• YOUR ASSIGNMENT: Please write out exactly the lines of the data below from the line holding "Task: Click the blue MA(50) legend line" through the line holding "Switch to the WILDBERRIES", and leave out the rest.

• GIVEN INFORMATION:
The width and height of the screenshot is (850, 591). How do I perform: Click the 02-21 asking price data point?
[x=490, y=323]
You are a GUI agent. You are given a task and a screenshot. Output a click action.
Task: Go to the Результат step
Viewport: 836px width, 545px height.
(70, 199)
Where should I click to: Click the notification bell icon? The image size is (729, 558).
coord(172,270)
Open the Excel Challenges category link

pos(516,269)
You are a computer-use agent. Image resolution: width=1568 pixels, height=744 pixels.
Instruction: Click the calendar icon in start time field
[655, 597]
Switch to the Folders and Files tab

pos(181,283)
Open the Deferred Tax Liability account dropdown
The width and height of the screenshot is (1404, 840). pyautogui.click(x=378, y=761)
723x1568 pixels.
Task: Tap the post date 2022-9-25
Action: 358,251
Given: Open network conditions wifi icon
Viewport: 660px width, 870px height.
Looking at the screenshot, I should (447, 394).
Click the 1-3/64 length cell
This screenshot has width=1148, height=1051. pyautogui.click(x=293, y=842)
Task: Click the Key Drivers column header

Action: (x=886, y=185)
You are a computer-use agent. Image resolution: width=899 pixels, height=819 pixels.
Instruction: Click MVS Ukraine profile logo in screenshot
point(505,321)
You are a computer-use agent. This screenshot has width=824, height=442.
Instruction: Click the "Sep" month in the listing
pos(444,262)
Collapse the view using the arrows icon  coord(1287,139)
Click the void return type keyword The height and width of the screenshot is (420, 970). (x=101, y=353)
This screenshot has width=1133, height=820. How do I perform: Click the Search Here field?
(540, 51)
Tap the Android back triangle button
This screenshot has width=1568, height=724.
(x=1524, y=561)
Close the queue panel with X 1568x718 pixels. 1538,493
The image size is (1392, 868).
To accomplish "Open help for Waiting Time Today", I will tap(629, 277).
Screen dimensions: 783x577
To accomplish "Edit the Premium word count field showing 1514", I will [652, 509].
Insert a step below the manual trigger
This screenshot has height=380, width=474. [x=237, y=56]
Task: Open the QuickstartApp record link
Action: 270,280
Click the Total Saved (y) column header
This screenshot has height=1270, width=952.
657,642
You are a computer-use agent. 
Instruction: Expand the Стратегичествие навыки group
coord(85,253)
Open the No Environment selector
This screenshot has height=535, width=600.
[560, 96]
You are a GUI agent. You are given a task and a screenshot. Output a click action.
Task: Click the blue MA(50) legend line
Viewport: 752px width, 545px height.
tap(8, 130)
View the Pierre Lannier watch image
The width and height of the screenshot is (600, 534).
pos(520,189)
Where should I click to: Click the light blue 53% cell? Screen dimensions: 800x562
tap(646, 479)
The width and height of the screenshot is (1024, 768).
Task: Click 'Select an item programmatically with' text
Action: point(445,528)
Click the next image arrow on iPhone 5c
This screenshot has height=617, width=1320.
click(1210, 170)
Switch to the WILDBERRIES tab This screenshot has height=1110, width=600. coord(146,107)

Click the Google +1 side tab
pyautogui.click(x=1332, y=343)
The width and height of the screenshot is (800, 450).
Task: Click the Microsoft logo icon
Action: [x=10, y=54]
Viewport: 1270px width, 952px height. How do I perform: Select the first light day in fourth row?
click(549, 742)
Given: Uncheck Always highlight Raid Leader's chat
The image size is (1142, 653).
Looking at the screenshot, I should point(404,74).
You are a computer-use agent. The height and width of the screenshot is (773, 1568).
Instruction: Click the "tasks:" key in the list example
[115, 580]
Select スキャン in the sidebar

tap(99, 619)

• RESULT OF THE TASK:
Task: Click the blue MA(50) legend line
Viewport: 752px width, 545px height.
tap(8, 130)
View the Pierre Lannier watch image
The width and height of the screenshot is (600, 534).
pos(520,189)
Where should I click to: Click the light blue 53% cell? Screen dimensions: 800x562
tap(646, 479)
The width and height of the screenshot is (1024, 768).
Task: Click 'Select an item programmatically with' text
Action: point(445,528)
Click the next image arrow on iPhone 5c
This screenshot has height=617, width=1320.
click(1210, 170)
Switch to the WILDBERRIES tab This screenshot has height=1110, width=600. coord(146,107)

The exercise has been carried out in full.